I wondered if this could happen in Chattanooga could it also happen in my city?

In addition to fear, many people are feeling aggressively angry with the guy who did this, the people who recruited him to this insane ideology and even the religion he claimed to follow.  Given the circumstances, it's pretty easy to understand this response.

However, as our emotions are raw, there are some who are using our fear and anger as a foundation to move us toward a very divisive and familiar future.   

Their message is that people who are like the gunman (Arab-Middle Eastern-Muslim) are, and will always be, enemies with people who are like the victims (American-Western-Christian) They are spreading the us vs. them mentality and often making a cool profit in the process.   

What’s the alternative? 

The US has changed dramatically in the past few decades.  The effects of globalization are rippling throughout large cities and small towns across the country.  This includes how the nations of the world are becoming literal neighbors in ways humanity has never seen.

I live in a fairly small city in the middle of the Midwest.  But there have been times I have hung out with neighbors from Somalia, Iraq, Kuwait, Palestine, Pakistan and Afghanistan all in the same weekend!

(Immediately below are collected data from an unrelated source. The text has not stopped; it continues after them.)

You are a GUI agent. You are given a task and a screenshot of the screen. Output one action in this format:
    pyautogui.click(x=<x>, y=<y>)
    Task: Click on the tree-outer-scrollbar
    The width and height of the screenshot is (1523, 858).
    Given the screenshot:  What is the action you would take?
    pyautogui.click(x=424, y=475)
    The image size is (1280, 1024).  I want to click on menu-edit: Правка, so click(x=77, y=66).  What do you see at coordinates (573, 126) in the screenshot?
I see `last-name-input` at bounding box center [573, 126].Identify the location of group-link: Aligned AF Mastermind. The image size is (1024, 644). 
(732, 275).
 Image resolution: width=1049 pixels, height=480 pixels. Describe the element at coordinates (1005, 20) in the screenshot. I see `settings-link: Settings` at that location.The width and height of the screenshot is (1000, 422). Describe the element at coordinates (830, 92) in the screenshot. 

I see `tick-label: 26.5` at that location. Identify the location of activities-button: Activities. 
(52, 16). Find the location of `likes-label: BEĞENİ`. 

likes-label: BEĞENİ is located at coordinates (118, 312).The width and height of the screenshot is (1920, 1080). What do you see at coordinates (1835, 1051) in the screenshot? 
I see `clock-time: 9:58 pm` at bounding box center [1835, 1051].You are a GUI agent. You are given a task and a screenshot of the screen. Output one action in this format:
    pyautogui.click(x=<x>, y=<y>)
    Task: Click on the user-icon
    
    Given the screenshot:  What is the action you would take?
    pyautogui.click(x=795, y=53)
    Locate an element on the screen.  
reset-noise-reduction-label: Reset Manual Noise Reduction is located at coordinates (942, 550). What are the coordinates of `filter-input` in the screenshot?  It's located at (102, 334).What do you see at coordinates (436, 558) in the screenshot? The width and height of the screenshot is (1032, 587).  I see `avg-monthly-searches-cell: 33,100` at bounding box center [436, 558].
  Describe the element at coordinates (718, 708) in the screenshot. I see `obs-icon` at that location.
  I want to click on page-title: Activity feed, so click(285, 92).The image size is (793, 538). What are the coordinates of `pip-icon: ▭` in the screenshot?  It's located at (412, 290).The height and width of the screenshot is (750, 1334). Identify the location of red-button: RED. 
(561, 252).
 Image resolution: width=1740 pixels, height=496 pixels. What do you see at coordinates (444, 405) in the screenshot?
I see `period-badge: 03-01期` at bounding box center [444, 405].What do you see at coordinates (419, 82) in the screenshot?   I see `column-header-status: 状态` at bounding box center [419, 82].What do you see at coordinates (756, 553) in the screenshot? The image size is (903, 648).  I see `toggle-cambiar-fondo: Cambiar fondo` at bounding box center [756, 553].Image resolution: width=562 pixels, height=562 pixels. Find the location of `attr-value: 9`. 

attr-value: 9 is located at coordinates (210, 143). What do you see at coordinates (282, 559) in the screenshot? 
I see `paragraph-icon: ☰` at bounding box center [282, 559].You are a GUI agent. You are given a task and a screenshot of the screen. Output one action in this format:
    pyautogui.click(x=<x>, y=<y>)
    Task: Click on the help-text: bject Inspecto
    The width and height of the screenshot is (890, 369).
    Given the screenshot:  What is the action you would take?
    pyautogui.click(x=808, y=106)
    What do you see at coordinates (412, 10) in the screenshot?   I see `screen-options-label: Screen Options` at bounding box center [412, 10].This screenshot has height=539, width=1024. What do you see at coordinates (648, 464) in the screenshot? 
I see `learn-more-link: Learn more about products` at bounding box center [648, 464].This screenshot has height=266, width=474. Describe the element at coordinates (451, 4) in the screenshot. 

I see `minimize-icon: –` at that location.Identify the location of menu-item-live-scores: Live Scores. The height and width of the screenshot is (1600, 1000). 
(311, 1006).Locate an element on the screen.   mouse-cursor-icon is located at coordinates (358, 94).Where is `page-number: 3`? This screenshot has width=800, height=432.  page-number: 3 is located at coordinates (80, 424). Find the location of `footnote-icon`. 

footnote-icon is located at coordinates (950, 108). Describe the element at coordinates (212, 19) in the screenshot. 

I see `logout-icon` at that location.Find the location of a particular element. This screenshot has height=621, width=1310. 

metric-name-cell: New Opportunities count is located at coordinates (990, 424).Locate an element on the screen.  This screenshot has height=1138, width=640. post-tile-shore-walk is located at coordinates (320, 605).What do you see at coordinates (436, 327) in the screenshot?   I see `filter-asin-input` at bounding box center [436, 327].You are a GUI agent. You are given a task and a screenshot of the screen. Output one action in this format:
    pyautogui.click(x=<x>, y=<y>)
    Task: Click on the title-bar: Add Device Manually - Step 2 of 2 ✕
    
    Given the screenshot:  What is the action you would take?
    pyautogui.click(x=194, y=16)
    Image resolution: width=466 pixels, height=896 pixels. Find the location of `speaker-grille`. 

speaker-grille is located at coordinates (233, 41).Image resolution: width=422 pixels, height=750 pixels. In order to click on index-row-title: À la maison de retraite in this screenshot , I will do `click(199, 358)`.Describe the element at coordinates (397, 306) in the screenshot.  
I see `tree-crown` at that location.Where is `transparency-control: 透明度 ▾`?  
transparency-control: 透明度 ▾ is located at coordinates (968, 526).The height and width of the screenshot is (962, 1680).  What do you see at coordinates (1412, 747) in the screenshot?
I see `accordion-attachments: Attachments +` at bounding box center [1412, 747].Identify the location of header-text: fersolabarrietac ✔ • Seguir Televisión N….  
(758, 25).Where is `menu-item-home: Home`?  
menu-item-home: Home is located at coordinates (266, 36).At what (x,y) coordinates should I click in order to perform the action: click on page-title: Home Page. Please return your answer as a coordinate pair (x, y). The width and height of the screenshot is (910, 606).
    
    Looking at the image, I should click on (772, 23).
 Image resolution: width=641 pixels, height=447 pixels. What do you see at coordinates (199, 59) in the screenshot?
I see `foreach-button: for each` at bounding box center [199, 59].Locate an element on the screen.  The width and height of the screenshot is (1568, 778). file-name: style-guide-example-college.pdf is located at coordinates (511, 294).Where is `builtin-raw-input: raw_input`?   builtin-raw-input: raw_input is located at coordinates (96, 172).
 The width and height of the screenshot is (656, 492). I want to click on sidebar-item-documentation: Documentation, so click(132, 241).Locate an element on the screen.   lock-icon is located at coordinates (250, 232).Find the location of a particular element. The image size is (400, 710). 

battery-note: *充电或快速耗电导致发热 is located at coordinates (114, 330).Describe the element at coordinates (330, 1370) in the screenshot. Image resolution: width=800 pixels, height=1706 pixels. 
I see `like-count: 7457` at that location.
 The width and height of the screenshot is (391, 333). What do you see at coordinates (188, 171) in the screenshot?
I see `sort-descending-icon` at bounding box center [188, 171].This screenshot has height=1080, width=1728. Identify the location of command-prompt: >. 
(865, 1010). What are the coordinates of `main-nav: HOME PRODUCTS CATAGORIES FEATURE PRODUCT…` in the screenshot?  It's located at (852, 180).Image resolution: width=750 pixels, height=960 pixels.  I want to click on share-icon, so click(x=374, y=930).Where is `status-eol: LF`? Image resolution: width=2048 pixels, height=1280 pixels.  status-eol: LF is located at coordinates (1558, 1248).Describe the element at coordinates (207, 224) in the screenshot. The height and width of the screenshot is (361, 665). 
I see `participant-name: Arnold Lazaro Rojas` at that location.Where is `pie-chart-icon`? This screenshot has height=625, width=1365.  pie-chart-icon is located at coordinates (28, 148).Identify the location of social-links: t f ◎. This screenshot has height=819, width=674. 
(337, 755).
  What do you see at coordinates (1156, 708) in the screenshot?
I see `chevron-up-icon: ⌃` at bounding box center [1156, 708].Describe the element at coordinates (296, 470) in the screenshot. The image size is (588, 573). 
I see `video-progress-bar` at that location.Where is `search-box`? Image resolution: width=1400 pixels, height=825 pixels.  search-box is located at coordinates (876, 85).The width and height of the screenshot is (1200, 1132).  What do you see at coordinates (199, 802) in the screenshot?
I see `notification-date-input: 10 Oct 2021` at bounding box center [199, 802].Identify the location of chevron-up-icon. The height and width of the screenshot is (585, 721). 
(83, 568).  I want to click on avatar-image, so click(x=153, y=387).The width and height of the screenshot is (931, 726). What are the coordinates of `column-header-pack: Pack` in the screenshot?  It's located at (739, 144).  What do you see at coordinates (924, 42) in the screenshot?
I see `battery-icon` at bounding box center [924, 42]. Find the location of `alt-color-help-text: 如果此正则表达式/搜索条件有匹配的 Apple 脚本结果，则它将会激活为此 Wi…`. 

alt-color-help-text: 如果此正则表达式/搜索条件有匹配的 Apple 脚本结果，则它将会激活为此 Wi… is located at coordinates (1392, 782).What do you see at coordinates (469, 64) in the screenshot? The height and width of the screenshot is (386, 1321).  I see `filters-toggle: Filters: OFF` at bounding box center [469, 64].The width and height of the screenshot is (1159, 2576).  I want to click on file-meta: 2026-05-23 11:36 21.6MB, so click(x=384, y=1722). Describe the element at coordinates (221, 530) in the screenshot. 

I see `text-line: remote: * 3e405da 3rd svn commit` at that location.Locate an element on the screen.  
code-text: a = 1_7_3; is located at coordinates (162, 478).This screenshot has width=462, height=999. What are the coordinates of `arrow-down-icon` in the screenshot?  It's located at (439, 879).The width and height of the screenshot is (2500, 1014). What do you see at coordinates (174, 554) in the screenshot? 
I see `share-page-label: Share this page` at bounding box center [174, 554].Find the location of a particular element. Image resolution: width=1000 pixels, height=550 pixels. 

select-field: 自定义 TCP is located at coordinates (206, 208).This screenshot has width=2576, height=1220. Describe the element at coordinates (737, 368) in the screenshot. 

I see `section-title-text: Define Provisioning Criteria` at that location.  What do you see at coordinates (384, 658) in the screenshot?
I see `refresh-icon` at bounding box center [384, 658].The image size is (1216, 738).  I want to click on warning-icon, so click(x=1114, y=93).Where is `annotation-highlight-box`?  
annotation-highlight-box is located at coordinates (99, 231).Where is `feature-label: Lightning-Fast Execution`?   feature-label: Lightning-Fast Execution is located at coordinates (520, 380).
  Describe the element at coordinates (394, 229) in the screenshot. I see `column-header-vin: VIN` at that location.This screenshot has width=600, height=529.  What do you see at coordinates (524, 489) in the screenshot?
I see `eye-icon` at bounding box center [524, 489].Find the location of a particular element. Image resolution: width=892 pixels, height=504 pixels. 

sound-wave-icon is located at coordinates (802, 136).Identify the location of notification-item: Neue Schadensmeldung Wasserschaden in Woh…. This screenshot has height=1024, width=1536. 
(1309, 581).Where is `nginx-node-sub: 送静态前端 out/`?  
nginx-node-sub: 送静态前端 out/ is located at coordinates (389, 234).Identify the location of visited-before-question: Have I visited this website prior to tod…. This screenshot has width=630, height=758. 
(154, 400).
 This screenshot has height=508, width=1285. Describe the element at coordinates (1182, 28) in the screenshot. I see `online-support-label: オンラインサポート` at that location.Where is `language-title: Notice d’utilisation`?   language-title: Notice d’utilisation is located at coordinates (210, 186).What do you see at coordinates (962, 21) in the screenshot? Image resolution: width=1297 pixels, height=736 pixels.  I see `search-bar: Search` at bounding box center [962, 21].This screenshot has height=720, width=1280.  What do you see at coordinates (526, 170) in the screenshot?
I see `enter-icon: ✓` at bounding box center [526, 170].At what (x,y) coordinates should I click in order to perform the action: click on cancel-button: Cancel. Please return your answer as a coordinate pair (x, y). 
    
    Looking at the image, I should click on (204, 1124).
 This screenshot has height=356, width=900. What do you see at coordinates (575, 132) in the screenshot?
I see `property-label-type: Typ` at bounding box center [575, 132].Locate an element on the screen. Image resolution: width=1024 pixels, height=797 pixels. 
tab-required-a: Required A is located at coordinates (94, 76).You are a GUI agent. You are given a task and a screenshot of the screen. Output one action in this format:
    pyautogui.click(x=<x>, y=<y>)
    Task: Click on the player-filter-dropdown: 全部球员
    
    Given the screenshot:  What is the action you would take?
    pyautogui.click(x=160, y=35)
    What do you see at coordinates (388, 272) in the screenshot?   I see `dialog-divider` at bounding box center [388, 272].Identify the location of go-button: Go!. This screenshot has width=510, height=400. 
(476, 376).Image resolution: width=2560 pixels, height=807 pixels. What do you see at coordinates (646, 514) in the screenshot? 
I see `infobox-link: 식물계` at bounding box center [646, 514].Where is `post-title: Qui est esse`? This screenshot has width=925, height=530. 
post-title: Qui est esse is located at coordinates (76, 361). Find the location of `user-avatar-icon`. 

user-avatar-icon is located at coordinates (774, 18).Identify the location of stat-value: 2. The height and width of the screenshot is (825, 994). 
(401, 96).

We don’t always have to travel across the globe to Love our neighbors and pursue peace; we can often just walk across the street.

When we take the time to meet together, as neighbors, we naturally share the good things about American (and Christian) culture and in return we learn the good things about Middle Eastern (and Muslim) culture.  It is from this foundation that we can often build lifelong meaningful friendships.    

Modern day peacemaking can often be as simple as sharing a meal or tea with a neighbor.

Sadly, the horrific events in Chattanooga will not likely be the last of its kind, for a while.  We have generations of enemy mentality to overcome.  And regardless of our best efforts, there will always be evil people doing evil things in this fallen world but that doesn’t mean we have to embrace, and live out, the way of fear.

Instead, we can pursue Loving and learning from each other as neighbors.  We can begin to reshape our communities by overcoming the ‘lessor evils’ like prejudice, xenophobia or islamophobia.

In a world where the nations have become literal neighbors the way of Love can be lived out like never before, providing us a new way forward from the shadows of Chattanooga.